*WORK TO BE COMPLETED*:
A single number is the expected answer: the count of lines in the records below that contain "computer".

*Stored data*:
● ● ● ●

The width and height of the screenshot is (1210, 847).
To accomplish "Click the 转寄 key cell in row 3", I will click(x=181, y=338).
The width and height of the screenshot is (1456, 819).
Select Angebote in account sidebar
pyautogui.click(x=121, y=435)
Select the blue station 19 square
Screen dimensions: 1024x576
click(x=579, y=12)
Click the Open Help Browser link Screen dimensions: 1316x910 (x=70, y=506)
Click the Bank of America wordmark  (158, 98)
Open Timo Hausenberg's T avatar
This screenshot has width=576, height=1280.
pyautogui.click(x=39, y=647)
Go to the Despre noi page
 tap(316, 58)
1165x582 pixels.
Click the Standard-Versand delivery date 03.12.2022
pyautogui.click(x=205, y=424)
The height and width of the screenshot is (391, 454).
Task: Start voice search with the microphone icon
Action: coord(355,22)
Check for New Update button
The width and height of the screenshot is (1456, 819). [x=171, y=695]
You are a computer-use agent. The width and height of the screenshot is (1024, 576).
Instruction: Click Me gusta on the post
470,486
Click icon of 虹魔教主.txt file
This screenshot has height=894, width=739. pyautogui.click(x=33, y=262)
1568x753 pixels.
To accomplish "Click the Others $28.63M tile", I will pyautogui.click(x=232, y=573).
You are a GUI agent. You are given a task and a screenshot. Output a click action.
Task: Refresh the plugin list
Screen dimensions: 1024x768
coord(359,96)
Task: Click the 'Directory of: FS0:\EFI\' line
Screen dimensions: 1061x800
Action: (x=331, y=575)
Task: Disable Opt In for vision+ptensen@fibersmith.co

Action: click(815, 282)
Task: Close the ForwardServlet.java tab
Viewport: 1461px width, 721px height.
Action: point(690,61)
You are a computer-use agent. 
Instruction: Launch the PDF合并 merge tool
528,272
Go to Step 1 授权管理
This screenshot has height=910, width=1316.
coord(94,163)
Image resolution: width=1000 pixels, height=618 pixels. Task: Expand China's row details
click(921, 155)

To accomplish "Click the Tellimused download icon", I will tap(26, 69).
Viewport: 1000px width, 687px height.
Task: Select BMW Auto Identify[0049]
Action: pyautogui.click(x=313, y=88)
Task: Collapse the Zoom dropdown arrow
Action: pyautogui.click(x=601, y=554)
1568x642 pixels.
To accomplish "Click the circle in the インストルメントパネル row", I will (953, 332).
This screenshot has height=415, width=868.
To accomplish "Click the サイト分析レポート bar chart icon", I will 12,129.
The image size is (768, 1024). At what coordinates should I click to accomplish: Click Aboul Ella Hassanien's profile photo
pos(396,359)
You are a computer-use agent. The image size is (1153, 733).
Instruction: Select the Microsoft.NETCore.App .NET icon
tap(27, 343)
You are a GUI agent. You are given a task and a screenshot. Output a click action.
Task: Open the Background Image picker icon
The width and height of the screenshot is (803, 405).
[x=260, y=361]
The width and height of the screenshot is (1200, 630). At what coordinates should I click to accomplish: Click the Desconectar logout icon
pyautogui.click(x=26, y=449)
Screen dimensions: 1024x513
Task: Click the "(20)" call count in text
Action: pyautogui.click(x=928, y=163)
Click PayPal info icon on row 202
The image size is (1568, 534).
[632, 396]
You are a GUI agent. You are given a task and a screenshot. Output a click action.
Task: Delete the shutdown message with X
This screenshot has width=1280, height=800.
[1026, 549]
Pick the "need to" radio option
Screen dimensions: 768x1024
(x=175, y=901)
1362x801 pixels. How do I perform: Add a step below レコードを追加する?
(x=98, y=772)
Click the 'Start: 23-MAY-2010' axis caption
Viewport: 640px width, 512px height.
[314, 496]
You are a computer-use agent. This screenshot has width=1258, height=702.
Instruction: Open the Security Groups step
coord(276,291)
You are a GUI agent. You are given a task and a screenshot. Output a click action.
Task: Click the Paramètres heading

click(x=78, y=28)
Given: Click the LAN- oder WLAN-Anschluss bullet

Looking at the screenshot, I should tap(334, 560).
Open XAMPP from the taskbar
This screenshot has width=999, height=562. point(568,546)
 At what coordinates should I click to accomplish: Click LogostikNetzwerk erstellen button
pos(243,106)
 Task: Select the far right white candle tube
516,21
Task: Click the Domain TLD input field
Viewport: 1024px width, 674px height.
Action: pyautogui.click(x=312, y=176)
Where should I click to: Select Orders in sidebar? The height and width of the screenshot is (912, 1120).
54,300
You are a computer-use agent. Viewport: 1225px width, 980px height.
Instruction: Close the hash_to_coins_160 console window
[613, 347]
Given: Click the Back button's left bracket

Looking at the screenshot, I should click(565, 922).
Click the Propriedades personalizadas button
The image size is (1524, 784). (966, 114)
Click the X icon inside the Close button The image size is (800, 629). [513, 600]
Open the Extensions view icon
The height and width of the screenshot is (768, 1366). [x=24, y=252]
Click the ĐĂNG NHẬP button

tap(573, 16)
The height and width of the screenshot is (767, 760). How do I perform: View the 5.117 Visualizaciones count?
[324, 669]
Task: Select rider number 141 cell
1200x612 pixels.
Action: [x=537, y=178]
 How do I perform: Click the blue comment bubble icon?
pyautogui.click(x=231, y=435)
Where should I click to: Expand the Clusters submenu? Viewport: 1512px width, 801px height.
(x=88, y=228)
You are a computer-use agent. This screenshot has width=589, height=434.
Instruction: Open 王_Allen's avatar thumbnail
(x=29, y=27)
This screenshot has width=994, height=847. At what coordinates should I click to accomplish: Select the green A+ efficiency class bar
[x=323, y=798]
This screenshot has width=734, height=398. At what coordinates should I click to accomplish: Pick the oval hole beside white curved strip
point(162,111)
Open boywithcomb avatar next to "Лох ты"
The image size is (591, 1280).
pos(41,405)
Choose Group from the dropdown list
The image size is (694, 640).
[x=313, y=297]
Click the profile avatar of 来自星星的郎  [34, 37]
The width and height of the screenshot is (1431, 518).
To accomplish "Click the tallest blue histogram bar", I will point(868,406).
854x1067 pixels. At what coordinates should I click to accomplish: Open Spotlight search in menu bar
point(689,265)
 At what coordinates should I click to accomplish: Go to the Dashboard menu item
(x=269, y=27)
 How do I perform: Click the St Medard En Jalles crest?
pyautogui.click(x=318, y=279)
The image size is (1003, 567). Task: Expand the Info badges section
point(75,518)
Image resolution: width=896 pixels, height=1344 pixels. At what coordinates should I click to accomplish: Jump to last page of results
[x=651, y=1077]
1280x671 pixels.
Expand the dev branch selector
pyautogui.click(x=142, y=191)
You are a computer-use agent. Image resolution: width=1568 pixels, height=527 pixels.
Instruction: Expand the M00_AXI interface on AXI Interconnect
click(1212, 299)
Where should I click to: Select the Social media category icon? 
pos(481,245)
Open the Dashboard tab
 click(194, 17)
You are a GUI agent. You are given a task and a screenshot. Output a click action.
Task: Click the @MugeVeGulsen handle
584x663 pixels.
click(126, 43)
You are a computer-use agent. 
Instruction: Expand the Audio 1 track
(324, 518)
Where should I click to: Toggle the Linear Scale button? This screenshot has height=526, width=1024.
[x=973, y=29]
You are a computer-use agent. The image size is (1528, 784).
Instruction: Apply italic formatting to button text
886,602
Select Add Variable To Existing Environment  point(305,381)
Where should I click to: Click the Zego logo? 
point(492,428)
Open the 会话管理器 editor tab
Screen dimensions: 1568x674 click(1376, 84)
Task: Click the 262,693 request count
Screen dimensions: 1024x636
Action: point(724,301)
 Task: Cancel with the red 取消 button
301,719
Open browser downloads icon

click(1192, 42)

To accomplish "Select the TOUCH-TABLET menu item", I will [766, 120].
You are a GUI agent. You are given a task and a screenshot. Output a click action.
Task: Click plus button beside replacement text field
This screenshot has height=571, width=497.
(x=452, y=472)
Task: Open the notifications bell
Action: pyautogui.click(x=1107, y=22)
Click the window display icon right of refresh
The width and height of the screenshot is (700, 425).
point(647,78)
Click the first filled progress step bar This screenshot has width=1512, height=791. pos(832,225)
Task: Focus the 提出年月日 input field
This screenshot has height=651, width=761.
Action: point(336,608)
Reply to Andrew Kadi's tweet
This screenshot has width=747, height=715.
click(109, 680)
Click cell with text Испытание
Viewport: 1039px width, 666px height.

● ● ● ●

*RESPONSE BELOW*:
9